# FP 5 modem



## drbveb (Sep 29, 2011)

Does anyone have just a Odin for the Fp5 modem?
Thanks in advance.

Sent from my SCH-I535 using RootzWiki


----------



## JihadSquad (Nov 2, 2011)

We would need the full fp5 Odin first so no...

Sent from my SCH-I510 using Tapatalk 2


----------



## babyjake (Sep 10, 2011)

I personally think that there is a problem with them techinically as the fluctuation of signal strength is exteremly unstable and constantly dips and spikes. I notice this ever since FP5 was released. I generally would be able to send text messages without hicups from my job location and now I constantly need to resend them. I reported the problem to verizon and they open a ticket to investigate. When I was on FP1 didnt have an issue. Now Note: My wife , Mother-In-Law, Co-Worker all have the same phone and notice the issue as well since I mentioned it.


----------



## ijustdontcare (Aug 16, 2011)

My 4G lte has been solid, maybe better, since fp5... sorry ya got some problems should ask VZW if new towers are being added to your area. When Denver got coverage upgraded, the network was allover the place.

Sent from my SCH-I510 using RootzWiki


----------



## Andy32790 (Aug 13, 2012)

babyjake said:


> I personally think that there is a problem with them techinically as the fluctuation of signal strength is exteremly unstable and constantly dips and spikes. I notice this ever since FP5 was released. I generally would be able to send text messages without hicups from my job location and now I constantly need to resend them. I reported the problem to verizon and they open a ticket to investigate. When I was on FP1 didnt have an issue. Now Note: My wife , Mother-In-Law, Co-Worker all have the same phone and notice the issue as well since I mentioned it.


Same here maybe it is just certain areas of coverage?

Sent from my SCH-I510 using RootzWiki


----------



## xprog (Nov 16, 2011)

Been the opposite for me, texting is much better on fp5. I haven't had to resend a text yet.

Sent from my SCH-I510 using Tapatalk 2


----------



## babyjake (Sep 10, 2011)

Its very possiable that the coverage area is bad I reported it regardless worst case or best case is they give me a new phone. We need an ICS update minium


----------



## kynalvarus (Oct 26, 2011)

babyjake said:


> Its very possiable that the coverage area is bad I reported it regardless worst case or best case is they give me a new phone. We need an ICS update minium


We'd love an ICS or JB update, but unless/until someone either reverse-engineers the RIL driver or Samsung releases the source for it, we're hosed. My VZW contract is up in March 2013 and I'm not holding my breath that we'll get ICS or JB by then, or ever.


----------
• • • • •
* **Request 1**
Swap "hosed" for "stuck" and then write out everything in the FP5 modem thread from "## kynalvarus (Oct" down to "then, or ever.".
* **Request 2**
Report each line of the records that contains the word "button", copying every such line in full.
The FP5 modem thread and the records come from unrelated sources.
• • • • •
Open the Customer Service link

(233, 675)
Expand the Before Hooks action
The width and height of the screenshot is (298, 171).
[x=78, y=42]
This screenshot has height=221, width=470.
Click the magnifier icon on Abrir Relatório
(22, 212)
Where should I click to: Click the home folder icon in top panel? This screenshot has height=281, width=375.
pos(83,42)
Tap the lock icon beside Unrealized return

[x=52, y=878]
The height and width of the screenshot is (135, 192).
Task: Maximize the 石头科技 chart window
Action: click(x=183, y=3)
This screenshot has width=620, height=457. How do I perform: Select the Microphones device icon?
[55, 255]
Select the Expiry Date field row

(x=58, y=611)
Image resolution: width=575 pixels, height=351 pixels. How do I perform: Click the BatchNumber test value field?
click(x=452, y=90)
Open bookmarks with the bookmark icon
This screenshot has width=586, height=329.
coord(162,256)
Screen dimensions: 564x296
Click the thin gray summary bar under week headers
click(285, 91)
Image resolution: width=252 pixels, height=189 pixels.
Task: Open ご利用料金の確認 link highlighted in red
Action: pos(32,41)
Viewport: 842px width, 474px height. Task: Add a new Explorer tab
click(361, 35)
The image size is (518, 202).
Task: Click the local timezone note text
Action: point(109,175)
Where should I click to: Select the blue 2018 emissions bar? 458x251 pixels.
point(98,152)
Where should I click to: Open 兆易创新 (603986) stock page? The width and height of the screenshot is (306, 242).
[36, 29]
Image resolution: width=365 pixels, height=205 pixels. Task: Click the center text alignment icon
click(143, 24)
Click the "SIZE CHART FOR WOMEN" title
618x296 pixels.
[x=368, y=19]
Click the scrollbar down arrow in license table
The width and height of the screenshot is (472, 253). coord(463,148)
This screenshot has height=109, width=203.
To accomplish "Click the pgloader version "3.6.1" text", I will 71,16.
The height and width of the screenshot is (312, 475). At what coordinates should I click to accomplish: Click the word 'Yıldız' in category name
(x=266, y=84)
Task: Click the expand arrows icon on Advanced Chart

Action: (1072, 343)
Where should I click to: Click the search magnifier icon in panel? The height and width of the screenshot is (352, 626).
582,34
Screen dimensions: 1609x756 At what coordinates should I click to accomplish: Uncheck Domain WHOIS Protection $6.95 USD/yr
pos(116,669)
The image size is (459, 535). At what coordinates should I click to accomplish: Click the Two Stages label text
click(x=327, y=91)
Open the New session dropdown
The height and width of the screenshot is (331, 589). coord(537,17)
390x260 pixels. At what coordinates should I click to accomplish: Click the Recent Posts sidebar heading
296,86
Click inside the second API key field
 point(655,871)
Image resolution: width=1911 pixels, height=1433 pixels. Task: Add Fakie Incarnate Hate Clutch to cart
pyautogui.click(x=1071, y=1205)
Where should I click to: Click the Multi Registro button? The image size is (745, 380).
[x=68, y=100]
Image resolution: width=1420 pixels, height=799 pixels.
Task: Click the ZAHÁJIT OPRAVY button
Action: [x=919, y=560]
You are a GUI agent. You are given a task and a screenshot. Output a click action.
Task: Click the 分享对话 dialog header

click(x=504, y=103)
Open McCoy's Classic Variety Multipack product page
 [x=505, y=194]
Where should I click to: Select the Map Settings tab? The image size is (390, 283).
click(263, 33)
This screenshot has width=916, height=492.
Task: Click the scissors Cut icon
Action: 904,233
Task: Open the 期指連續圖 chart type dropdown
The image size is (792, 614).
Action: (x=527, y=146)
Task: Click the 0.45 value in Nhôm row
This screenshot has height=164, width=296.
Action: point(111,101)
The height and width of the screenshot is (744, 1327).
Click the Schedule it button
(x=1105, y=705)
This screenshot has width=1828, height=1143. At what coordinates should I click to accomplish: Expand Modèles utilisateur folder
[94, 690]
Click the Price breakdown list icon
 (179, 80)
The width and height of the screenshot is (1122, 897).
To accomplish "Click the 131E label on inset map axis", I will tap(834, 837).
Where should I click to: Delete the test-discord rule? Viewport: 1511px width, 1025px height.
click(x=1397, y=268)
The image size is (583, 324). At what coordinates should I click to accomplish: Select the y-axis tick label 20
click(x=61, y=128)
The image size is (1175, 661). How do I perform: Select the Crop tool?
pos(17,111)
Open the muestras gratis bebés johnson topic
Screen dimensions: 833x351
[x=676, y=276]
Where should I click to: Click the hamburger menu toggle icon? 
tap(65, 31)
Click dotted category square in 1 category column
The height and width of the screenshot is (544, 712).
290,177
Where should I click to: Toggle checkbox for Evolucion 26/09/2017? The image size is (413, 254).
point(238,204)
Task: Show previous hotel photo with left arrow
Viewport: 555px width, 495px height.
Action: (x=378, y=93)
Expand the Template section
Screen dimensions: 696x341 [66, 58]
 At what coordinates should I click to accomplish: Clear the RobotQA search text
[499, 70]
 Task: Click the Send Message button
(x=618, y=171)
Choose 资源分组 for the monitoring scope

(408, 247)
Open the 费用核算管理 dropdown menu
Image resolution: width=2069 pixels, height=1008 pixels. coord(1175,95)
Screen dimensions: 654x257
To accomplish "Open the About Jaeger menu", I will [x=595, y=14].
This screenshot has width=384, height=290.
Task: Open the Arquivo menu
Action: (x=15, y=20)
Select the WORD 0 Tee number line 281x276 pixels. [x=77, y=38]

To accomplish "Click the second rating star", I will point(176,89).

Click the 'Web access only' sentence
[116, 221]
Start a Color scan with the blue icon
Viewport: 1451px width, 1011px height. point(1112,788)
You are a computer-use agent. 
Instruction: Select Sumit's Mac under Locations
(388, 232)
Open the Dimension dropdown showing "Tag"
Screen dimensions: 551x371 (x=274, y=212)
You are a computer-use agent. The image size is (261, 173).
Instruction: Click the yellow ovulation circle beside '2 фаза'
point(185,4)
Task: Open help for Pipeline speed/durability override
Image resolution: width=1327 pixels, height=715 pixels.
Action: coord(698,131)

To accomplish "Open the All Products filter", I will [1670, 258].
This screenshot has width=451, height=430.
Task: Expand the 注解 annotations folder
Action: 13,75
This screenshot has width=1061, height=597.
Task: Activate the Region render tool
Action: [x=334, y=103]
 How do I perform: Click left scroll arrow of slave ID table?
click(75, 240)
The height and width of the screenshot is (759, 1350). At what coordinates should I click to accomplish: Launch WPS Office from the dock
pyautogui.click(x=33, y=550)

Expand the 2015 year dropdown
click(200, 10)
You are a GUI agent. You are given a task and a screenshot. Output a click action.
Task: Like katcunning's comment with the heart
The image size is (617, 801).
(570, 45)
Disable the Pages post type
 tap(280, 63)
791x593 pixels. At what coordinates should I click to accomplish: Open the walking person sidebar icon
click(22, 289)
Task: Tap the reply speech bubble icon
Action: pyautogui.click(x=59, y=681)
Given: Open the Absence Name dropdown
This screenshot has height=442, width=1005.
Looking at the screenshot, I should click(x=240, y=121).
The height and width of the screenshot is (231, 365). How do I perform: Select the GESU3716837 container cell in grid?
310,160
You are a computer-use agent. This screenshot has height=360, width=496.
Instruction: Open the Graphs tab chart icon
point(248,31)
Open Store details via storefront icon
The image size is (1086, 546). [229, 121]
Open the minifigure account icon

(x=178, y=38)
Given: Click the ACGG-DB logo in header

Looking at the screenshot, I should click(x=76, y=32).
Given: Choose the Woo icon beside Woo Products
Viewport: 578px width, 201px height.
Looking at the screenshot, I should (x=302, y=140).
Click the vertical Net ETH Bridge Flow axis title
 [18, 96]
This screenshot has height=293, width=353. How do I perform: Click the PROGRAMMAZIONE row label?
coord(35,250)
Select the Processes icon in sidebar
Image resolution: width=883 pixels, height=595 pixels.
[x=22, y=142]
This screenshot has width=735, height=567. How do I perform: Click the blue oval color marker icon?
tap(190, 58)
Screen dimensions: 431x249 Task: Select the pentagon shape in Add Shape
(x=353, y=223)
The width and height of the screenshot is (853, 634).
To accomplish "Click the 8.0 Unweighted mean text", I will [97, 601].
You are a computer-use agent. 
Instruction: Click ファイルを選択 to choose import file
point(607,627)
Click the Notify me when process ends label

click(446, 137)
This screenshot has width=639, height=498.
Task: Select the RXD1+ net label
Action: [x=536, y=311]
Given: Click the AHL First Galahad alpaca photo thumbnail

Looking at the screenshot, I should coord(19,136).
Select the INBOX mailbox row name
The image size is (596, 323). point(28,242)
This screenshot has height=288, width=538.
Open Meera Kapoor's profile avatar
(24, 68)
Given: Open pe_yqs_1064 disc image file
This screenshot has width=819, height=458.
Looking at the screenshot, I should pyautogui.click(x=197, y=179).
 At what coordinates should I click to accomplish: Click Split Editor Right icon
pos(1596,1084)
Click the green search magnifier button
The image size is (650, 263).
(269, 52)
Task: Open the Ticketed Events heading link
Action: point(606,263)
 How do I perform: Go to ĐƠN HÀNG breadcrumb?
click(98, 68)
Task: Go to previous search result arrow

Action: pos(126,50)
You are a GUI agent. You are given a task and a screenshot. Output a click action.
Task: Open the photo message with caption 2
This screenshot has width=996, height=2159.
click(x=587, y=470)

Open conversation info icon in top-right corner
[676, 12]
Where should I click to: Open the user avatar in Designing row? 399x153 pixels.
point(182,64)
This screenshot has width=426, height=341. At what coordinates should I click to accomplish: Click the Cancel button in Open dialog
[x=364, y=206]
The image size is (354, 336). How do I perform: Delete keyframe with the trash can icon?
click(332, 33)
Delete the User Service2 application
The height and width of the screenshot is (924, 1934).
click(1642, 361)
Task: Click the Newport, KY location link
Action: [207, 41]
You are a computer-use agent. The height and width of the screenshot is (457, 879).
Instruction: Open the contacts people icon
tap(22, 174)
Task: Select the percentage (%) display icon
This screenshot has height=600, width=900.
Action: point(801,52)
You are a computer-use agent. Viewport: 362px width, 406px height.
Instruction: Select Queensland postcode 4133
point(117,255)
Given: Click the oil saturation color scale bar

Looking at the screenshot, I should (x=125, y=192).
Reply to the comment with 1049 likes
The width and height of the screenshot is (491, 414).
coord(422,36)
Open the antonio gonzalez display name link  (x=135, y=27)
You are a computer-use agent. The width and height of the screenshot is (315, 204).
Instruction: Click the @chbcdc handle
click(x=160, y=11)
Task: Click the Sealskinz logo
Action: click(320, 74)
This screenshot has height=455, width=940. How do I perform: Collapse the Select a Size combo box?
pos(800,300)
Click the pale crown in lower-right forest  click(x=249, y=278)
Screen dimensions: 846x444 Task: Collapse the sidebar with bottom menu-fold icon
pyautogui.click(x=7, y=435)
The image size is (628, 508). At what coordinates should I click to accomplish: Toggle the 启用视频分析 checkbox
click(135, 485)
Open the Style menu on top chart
• • • • •
* **Finished answer 1**
## kynalvarus (Oct 26, 2011)

babyjake said:


> Its very possiable that the coverage area is bad I reported it regardless worst case or best case is they give me a new phone. We need an ICS update minium


We'd love an ICS or JB update, but unless/until someone either reverse-engineers the RIL driver or Samsung releases the source for it, we're stuck. My VZW contract is up in March 2013 and I'm not holding my breath that we'll get ICS or JB by then, or ever.

* **Finished answer 2**
Where should I click to: Click the Multi Registro button? The image size is (745, 380).
Task: Click the ZAHÁJIT OPRAVY button
Click the Schedule it button
 Task: Click the Send Message button
Click the green search magnifier button
This screenshot has width=426, height=341. At what coordinates should I click to accomplish: Click the Cancel button in Open dialog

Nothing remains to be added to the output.